Minister of State at industries,commerce and enterprises, Minister of State at Science and Technology and Biotechnology, Government of West Bengal
- Incumbent
- Assumed office 1 June 2026
- Governor: R. N. Ravi
- Chief Minister: Suvendu Adhikari

Member of the West Bengal Legislative Assembly
- Incumbent
- Assumed office 4 May 2026
- Preceded by: Khokan Das
- Constituency: Bardhaman Dakshin

Personal details
- Party: Bharatiya Janata Party
- Profession: Politician, Lawyer

= Moumita Biswas Mishra =

Indian politician (born 1984)

Moumita Biswas Misra (born 1984) is an Indian politician and lawyer from Bardhaman, West Bengal. She is a member of the West Bengal Legislative Assembly from the Bardhaman Dakshin constituency in Purba Bardhaman district, representing the Bharatiya Janata Party. She is currently serving as the Minister of State at industries,commerce and enterprises, Minister of State at Science and Technology and Biotechnology in the Government of West Bengal.

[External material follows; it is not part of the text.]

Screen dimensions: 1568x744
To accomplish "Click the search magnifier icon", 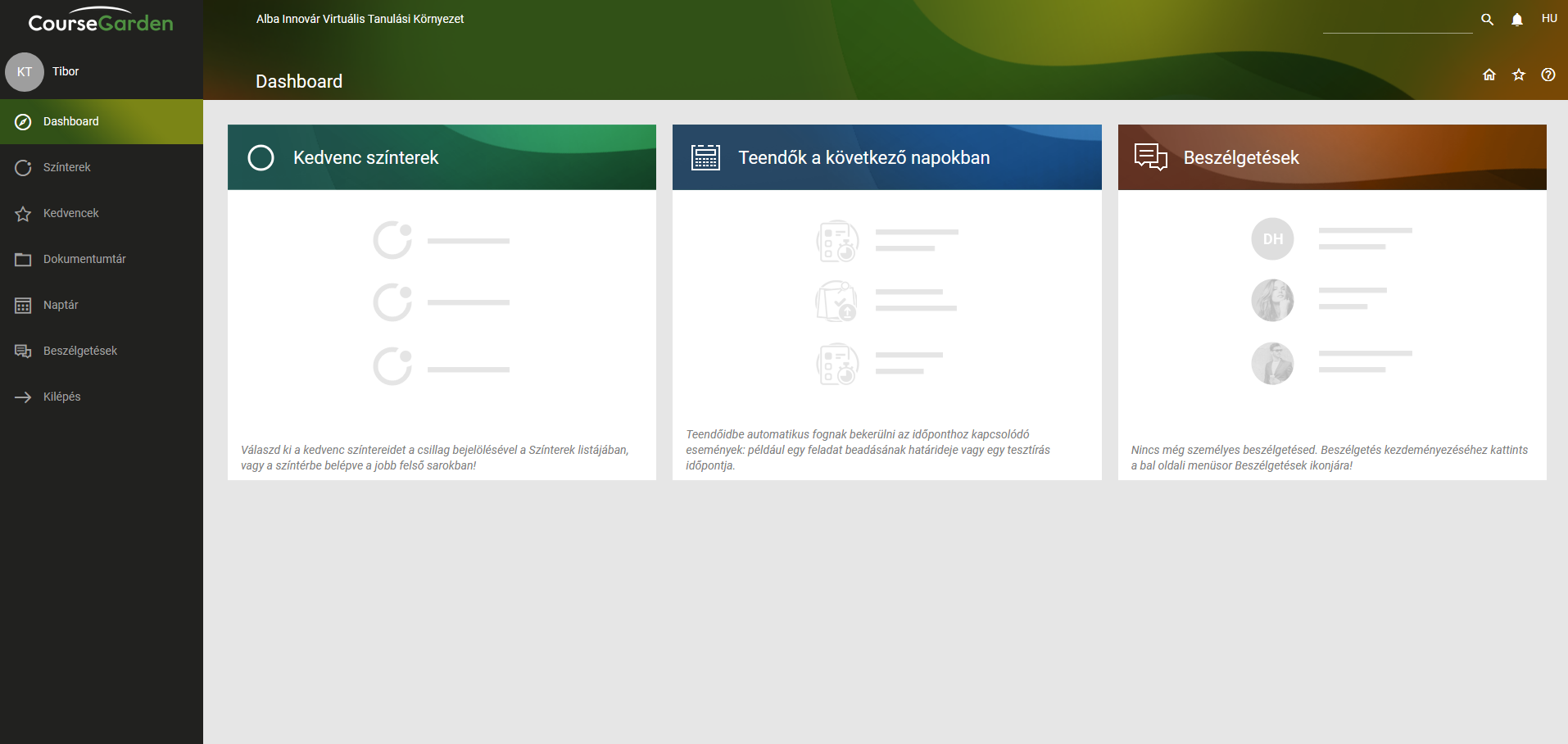I will click(x=1487, y=20).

== Early life and education ==
Misra is a resident of Bardhaman North. She completed her MA from Rabindra Bharati University, Kolkata, in 2007 and obtained an LLB degree from Balasore Law College, Balasore, Odisha, in 2020. She is a legal practitioner and her husband Dr. Sisir Biswas is in medical service. She declared assets worth ₹4 crore in her affidavit filed before the Election Commission of India.

== Career ==
Misra became an MLA for the first time after winning the Bardhaman Dakshin constituency in the 2026 West Bengal Legislative Assembly election. She polled 1,07,754 votes and defeated her nearest rival, Khokan Das of the All India Trinamool Congress, by a margin of 30,470 votes.